A successful international campaign for its current kiosk offering will pave the way for start-up ventures such as ecoATM to expand beyond U.S. borders.

Outerwall has the potential to grow its revenue exponentially over the next few years. This potential for massive top and bottom line growth is simply not factored into Outerwall's current price.

It's not common and it's hard to find. But sometimes the stars align and certain misconceptions temporarily distort the market's view of a company.

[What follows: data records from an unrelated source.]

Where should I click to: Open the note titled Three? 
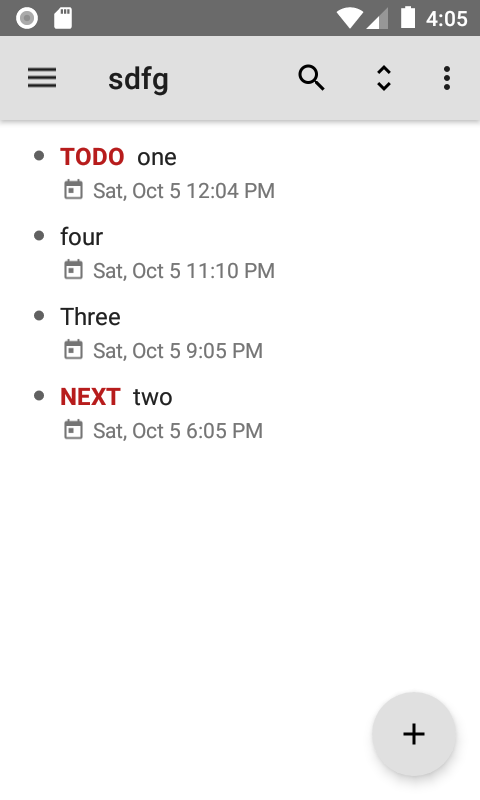pyautogui.click(x=90, y=317)
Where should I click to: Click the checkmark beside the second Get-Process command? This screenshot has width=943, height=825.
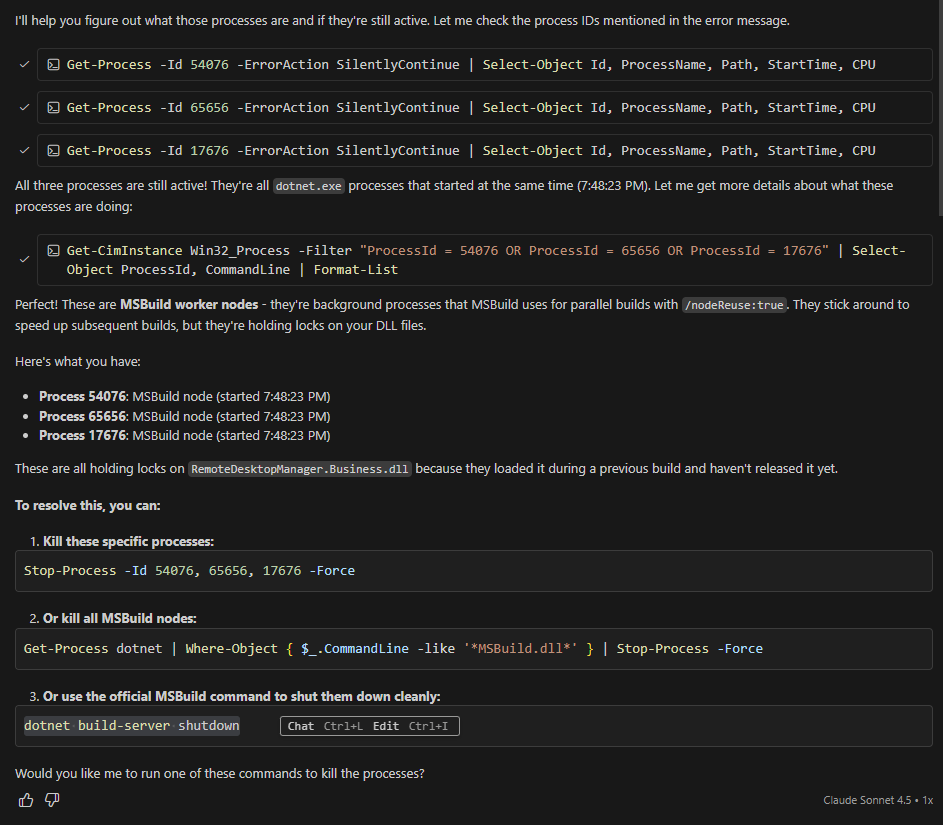[24, 107]
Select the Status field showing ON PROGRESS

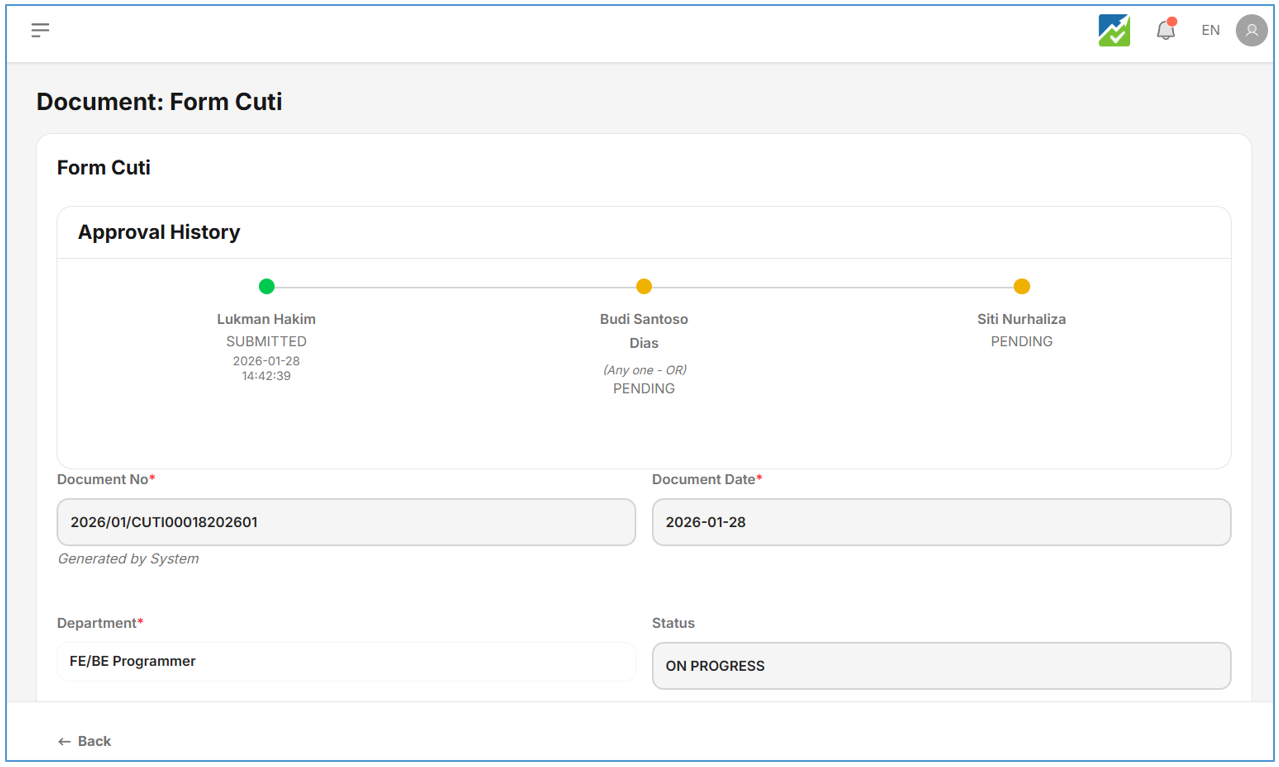(x=941, y=666)
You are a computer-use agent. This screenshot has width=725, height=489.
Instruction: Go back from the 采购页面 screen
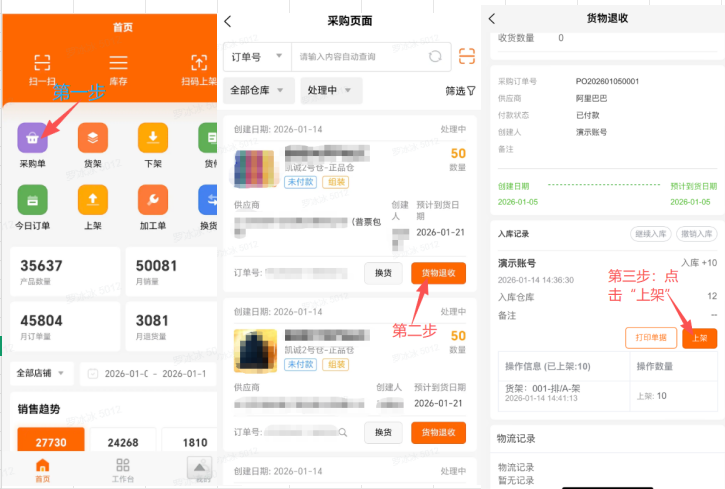pyautogui.click(x=228, y=20)
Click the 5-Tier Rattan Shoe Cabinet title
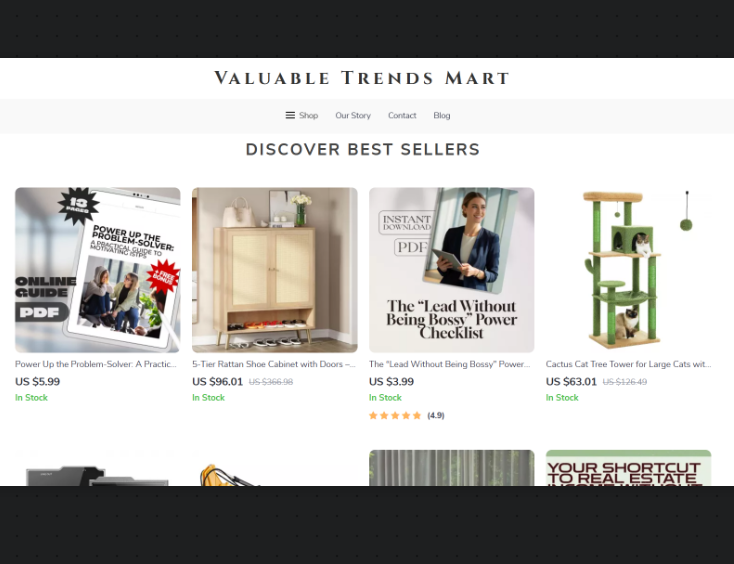Viewport: 734px width, 564px height. (x=274, y=364)
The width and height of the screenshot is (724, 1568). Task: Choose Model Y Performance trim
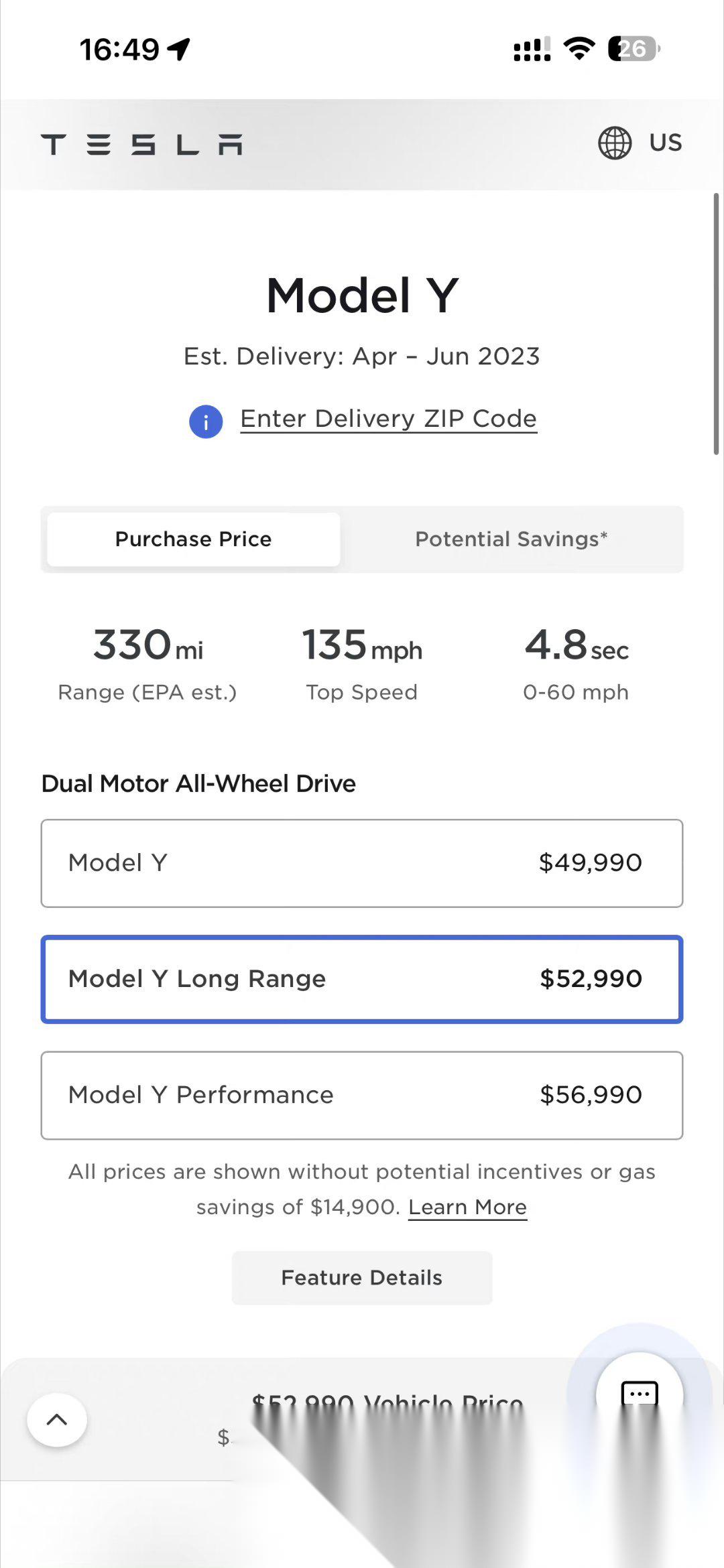click(362, 1095)
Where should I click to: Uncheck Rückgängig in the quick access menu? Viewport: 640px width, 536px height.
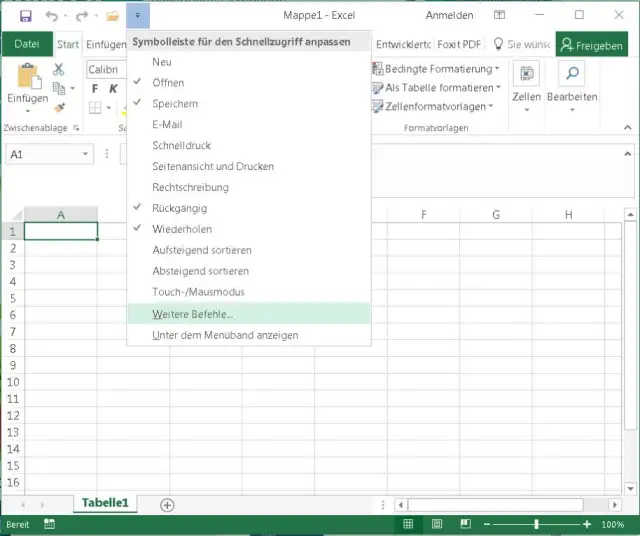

The bankruptcy of Blockbuster scared many investors away from Outerwall even though its business model is completely different. Outerwall's bad history of acquisitions has caused institutional investors to ignore ecoATM and its growth potential. And, for whatever reason, the significance of Outerwall's international expansion has been virtually ignored by the masses.

Over time, as the company re-establishes a solid track record of revenue and earnings growth (through ecoATM and international expansion of Coinstar and Redbox), factors that have recently stunted Outerwall's stock price will dissapear and the price of Outerwall's shares may rise significantly.

Disclosure: The author has no positions in any stocks mentioned, and no plans to initiate any positions within the next 72 hours.

The author wrote this article themselves, and it expresses their own opinions. The author is not receiving compensation for it (other than from Seeking Alpha). The author has no business relationship with any company whose stock is mentioned in this article.